For [FERPA](https://studentprivacy.ed.gov/ferpa) compliance, running a
local model is preferable so that student data is not broadcast
elsewhere. I recommend using [`ollama`](https://ollama.com) and starting
with something medium-small like `qwen2.5:14b` (9 GB). Start up ollama:

``` bash
ollama serve & 
ollama pull qwen2.5:14b 
```

Then you can use the `--model` CLI flag, e.g. 

``` bash
formalyzer --debug --model 'ollama/qwen2.5:14b' recc_info.txt sample_letter.pdf sample_urls.txt
```

The quality of the form-filling will vary depending on the quality and
size of the model you get. Smaller models like `mistral` (4 GB) may
hallucinate many of the form field IDs, resulting in a mostly-blank form
in the end.

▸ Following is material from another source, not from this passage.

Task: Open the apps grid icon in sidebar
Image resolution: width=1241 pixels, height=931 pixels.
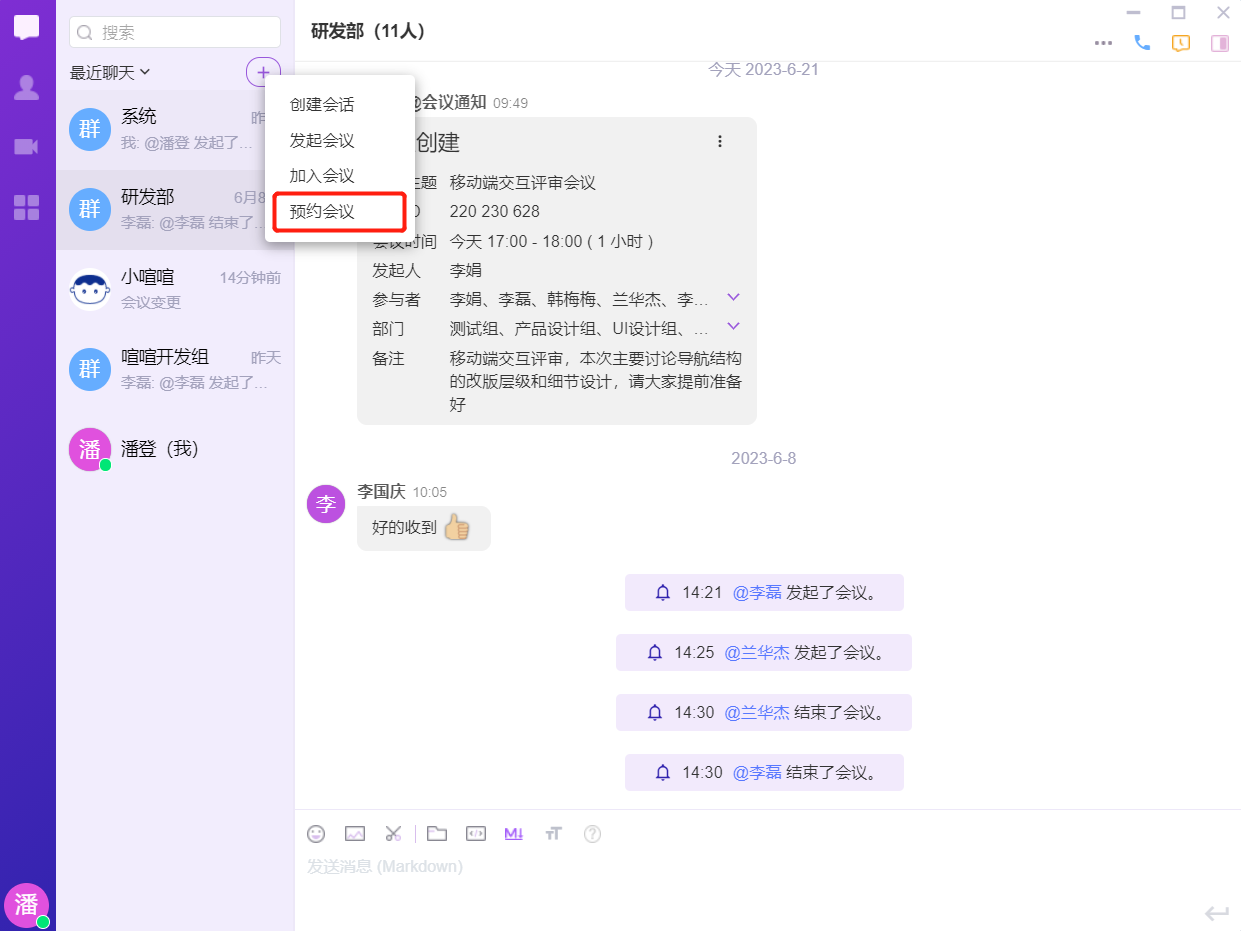Action: (x=27, y=207)
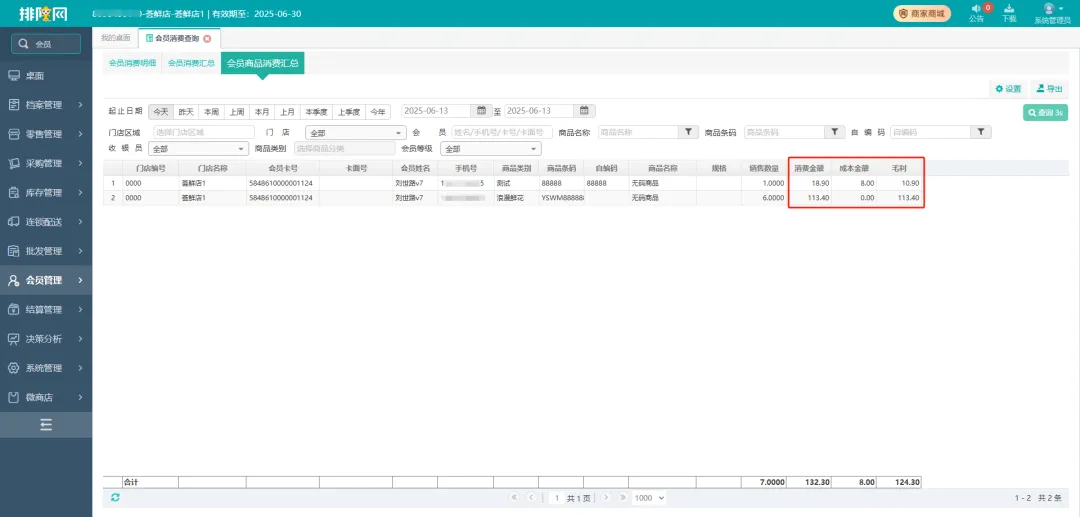Switch to the 会员消费明细 tab

pos(132,63)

For a huge (41 GB) model, try `ollama/qwen2:72b`.

## Developer Guide

### Install formalyzer in Development mode

``` sh
# make sure formalyzer package is installed in development mode
$ pip install -e .

# make changes under nbs/ directory
# ...

# compile to have changes apply to formalyzer
$ nbdev_prepare
```

### Documentation

Documentation can be found hosted on this GitHub
[repository](https://github.com/drscotthawley/formalyzer)’s
[pages](https://drscotthawley.github.io/formalyzer/). Additionally you
can find package manager specific guidelines on
[conda](https://anaconda.org/drscotthawley/formalyzer) and
[pypi](https://pypi.org/project/formalyzer/) respectively.

## TODO:

- Test with a less-than-superlative recc letter – to make sure it’s not
  just always selecting the top rating(s).